Indian Salary Slip Parser: Build a Verification Agent with AI

Extract CTC, deductions, and net pay from any Indian salary slip as structured JSON. Build a salary verification agent for lending, KYC, and rental workflows.

salary slip parserindian payrollai agentdocument extractionincome verificationfintech apistructured jsonlending automation

Salary slip verification sits at the heart of lending, rental approvals, and KYC workflows across India. Yet most teams still handle it manually — someone downloads a PDF, eyeballs the numbers, and punches data into a spreadsheet. This guide shows you how to automate that entirely.

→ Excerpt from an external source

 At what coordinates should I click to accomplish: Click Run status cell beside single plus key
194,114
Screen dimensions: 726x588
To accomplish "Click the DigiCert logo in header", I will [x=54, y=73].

You'll extract structured JSON from any Indian salary slip format and then wire it into an agent that makes a verification decision — all in under 50 lines of TypeScript.

What Makes Indian Salary Slips Hard to Parse

Indian salary slips are not standardised. A Tata Group CHRO's payslip looks nothing like a startup's Razorpay Payroll export or a government employee's HRMS printout. Common variations include:

  • Component labeling: "Basic" vs "Basic Pay" vs "Basic Salary" vs "बेसिक वेतन"
  • Deduction layout: EPF, ESIC, PT, TDS in different orders and groupings
  • CTC vs net pay: some show only in-hand, others show full CTC breakdown
  • Multi-employer slips: two jobs, different formats in the same PDF
  • Scanned images: older SME payroll printed and scanned, no selectable text
  • Traditional OCR (Tesseract, AWS Textract) collapses on mixed layouts. Regex breaks the moment a payroll team reorders columns. Vision AI reads the document the same way a human analyst does — understanding context, not just character positions.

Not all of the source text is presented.